### [Latihan Tertulis 1]
Menurut teks tentang pengendalian impor jagung, impor komoditas apa yang justru meningkat akibat kebijakan tersebut?

Dua Tahun, Kerugian akibat Pengendalian Impor Jagung Capai Rp 52,16 T

Dua Tahun, Kerugian akibat Pengendalian Impor Jagung Capai Rp 52,16 T

Gelora News
facebook twitter whatsapp

GELORA.CO -  Demi menekan impor jagung untuk kebutuhan domestik, langkah pengendalian impor jagung yang dilakukan pemerintah, dinilai justru berimplikasi negatif lebih besar. Pasalnya, penurunan impor jagung yang terjadi karena kebijakan pengendalian, justru membuat impor gandum sebagai subtitusi pakan ternak meningkat.

### [Latihan Tertulis 2]
Skalakan ulang hanya baris-baris catatan yang dimulai dari baris berisi "You are a GUI agent. The screenshot is 361×351." dan berlanjut sampai baris berisi "[Lecture] (9, 307)", kedua ujungnya termasuk: tulis kembali baris-baris itu beserta teks permintaannya, dengan setiap angka koordinat pada jawaban dikalikan 1,55 lalu dibulatkan ke bilangan bulat (nilai setengah dibulatkan ke atas). Gambar tidak perlu disertakan dalam jawaban.

### [Cuplikan Kumpulan Data]
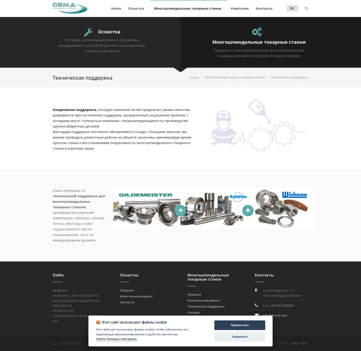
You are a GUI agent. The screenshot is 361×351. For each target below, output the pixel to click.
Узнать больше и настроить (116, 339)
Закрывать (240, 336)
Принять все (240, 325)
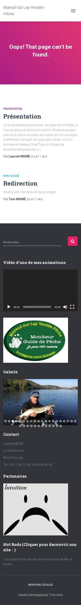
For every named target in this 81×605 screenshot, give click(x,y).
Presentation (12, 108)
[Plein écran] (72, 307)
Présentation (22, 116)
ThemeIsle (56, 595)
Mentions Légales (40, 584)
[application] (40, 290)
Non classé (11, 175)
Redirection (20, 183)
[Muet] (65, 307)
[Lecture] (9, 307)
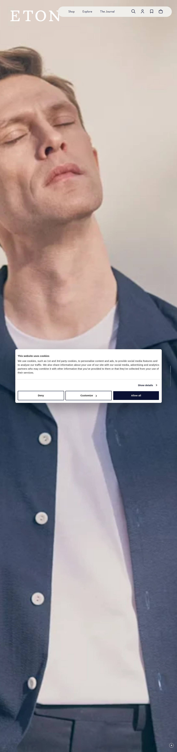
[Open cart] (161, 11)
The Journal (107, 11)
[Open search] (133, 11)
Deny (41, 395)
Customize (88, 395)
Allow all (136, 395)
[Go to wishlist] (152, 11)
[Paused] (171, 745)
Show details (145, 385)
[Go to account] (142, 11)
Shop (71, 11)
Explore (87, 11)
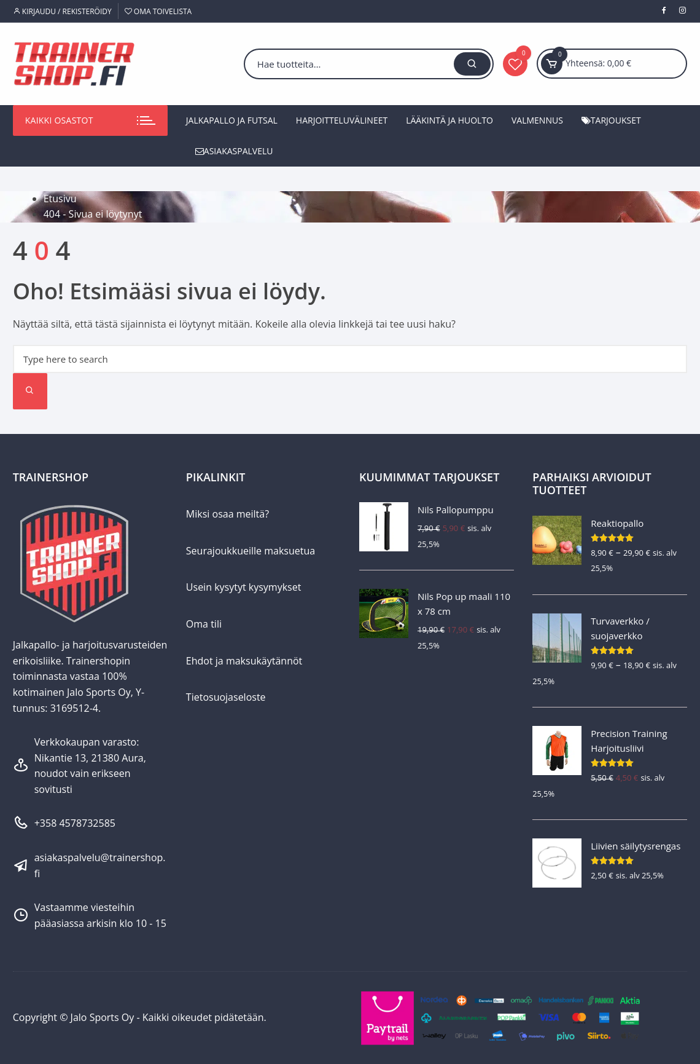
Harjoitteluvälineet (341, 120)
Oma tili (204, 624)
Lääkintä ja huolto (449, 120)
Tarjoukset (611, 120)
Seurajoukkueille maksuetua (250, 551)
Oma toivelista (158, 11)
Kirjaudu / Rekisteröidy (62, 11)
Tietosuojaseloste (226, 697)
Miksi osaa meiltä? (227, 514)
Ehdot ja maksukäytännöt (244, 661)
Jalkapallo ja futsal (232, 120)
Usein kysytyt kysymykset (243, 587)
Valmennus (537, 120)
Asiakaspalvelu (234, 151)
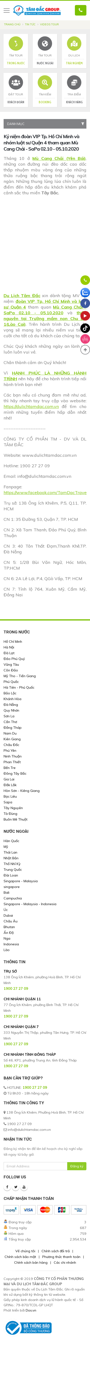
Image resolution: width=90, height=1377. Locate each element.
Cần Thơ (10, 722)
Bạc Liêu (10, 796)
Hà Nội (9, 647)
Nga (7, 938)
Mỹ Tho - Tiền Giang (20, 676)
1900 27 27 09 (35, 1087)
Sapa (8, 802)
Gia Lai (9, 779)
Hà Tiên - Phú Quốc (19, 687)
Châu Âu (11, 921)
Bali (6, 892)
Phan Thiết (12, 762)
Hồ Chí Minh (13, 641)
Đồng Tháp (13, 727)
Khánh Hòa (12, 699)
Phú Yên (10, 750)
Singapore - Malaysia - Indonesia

* * *

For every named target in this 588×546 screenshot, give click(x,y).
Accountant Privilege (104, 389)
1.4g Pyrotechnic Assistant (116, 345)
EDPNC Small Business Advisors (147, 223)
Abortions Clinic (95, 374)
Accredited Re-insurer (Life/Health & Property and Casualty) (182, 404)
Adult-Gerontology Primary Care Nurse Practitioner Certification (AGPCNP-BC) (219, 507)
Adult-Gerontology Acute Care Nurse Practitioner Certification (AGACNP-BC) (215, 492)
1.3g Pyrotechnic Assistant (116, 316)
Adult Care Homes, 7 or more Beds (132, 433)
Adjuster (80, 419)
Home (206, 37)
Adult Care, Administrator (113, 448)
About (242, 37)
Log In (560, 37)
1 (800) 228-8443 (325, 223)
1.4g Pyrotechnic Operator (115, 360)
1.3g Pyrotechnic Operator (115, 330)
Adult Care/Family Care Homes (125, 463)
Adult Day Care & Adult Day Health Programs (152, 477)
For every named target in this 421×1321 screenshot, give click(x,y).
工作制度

---

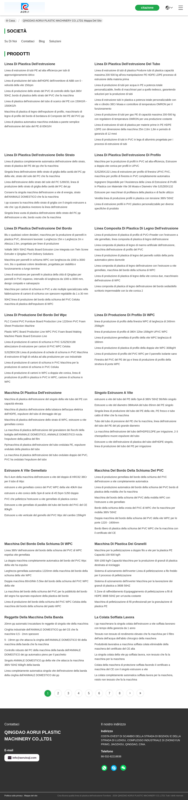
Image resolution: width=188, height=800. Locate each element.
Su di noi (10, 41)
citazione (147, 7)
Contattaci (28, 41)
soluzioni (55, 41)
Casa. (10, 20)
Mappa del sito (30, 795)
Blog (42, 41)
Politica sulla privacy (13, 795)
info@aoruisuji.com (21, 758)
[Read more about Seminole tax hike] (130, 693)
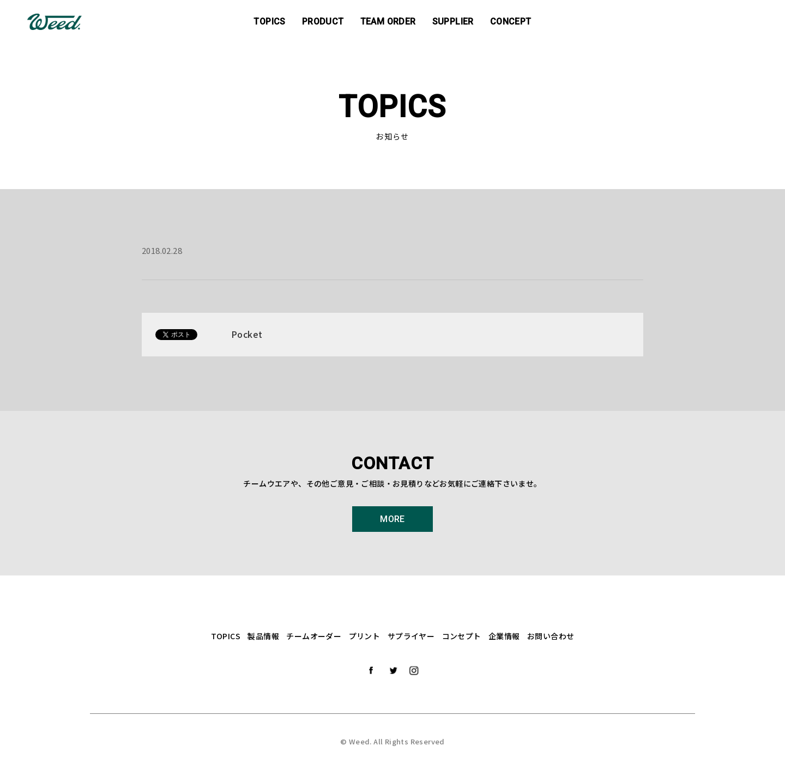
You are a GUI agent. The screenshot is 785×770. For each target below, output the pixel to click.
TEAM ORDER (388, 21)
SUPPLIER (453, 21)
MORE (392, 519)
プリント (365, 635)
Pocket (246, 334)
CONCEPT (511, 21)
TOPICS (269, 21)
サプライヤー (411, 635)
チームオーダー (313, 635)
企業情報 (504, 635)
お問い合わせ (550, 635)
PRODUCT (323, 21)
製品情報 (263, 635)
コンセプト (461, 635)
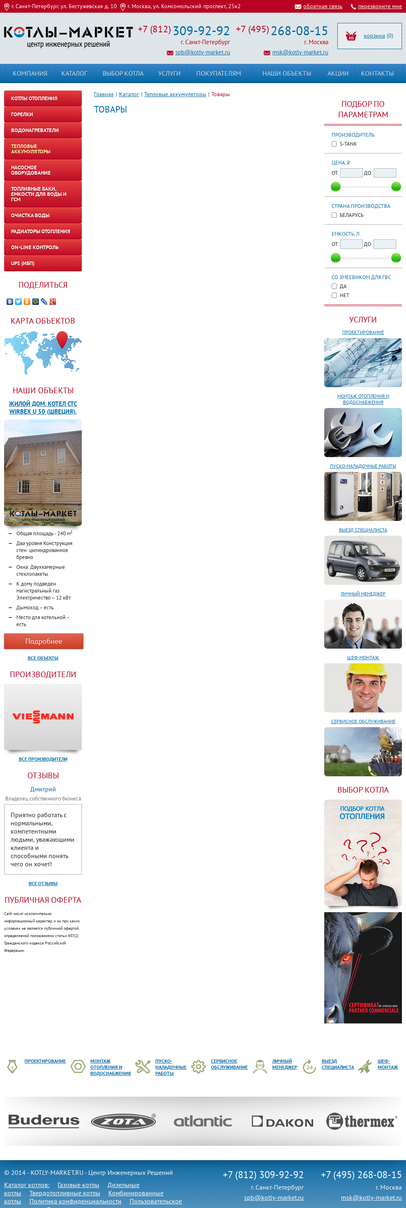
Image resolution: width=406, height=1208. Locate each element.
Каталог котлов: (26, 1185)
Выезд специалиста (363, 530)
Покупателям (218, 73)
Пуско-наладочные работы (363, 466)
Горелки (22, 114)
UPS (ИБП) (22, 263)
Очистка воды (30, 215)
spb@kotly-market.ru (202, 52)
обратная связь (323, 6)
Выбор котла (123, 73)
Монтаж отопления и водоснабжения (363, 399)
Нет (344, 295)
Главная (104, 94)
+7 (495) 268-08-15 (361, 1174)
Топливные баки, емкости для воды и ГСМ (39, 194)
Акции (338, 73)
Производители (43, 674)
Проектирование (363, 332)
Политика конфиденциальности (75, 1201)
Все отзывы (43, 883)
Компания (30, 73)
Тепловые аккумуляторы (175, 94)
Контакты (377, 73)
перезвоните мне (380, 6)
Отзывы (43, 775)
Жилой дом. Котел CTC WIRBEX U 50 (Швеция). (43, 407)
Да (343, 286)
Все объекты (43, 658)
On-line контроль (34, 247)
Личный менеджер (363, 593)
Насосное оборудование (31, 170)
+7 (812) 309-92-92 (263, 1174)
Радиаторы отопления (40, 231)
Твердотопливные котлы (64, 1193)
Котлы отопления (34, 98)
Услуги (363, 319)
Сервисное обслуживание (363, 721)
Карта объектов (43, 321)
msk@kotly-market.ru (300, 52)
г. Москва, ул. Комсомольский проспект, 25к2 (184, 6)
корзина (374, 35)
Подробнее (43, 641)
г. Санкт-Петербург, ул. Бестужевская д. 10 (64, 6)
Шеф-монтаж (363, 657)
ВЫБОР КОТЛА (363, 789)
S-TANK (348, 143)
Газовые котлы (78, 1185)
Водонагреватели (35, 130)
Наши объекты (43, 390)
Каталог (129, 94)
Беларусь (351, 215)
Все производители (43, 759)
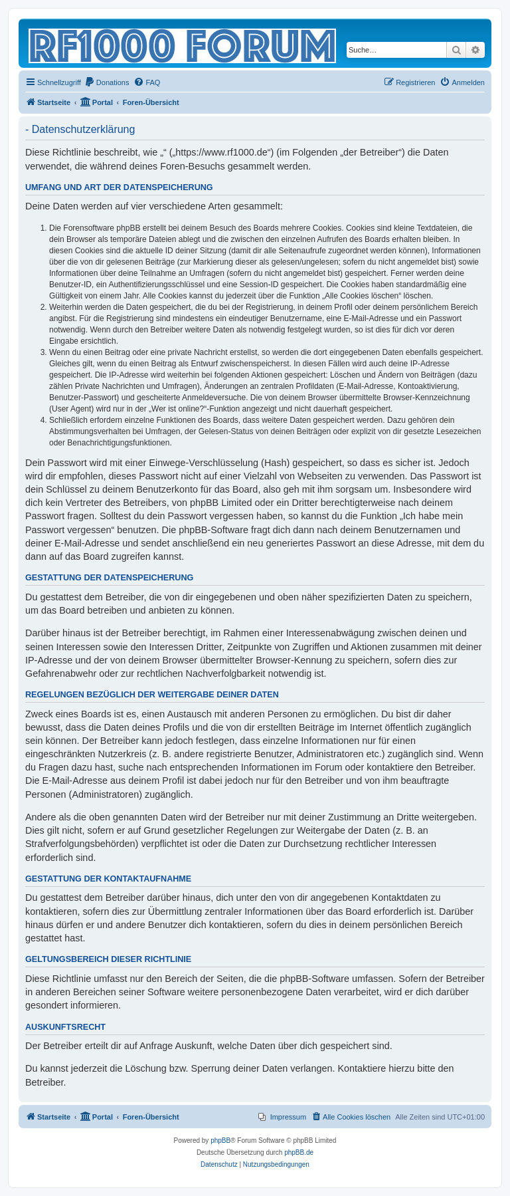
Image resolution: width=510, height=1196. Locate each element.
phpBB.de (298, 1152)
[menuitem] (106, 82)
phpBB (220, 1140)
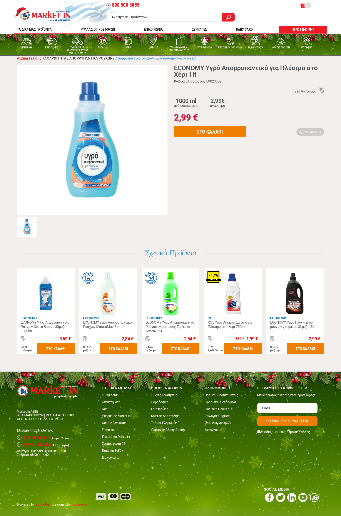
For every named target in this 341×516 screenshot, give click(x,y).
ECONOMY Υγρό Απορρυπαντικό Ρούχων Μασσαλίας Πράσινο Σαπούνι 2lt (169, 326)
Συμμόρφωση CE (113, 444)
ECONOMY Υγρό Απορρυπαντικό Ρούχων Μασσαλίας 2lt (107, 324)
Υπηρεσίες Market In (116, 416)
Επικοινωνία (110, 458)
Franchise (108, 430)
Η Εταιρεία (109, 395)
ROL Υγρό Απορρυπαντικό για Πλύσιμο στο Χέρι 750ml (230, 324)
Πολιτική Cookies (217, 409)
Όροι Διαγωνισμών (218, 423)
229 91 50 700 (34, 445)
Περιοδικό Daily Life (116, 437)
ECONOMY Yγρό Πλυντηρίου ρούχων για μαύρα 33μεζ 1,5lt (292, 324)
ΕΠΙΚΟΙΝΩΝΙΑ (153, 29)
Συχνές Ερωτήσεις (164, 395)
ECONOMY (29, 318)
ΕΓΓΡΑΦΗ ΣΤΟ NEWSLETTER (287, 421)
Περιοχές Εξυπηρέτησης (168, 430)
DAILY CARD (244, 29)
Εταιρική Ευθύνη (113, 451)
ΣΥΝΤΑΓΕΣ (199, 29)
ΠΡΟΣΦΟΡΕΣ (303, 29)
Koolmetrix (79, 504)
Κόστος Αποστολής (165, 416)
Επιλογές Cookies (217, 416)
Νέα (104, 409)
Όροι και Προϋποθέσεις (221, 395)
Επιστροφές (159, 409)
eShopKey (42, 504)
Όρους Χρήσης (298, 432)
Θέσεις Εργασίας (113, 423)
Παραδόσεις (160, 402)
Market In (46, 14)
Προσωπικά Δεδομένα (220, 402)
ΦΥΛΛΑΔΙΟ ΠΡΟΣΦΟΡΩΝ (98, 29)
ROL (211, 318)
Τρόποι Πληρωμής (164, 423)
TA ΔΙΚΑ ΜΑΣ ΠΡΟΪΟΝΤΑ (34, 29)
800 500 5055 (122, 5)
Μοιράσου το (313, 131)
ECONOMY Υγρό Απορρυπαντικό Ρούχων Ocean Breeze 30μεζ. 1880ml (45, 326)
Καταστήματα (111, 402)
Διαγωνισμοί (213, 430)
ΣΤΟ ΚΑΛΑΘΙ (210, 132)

### [Jawaban Latihan 1]
Impor gandum, yang dipakai sebagai pengganti pakan ternak.

### [Jawaban Latihan 2]
You are a GUI agent. The screenshot is 361×351. For each target below, output the pixel to click.
Узнать больше и настроить (180, 525)
Закрывать (372, 521)
Принять все (372, 504)
For every named target in this 81×605 screenshot, give click(x,y).
Presentation (19, 167)
[Plein écran] (112, 476)
Présentation (34, 180)
ThemeIsle (87, 922)
Mentions Légales (62, 905)
[application] (62, 450)
Non classé (17, 271)
Redirection (31, 284)
[Muet] (101, 476)
[Lecture] (14, 476)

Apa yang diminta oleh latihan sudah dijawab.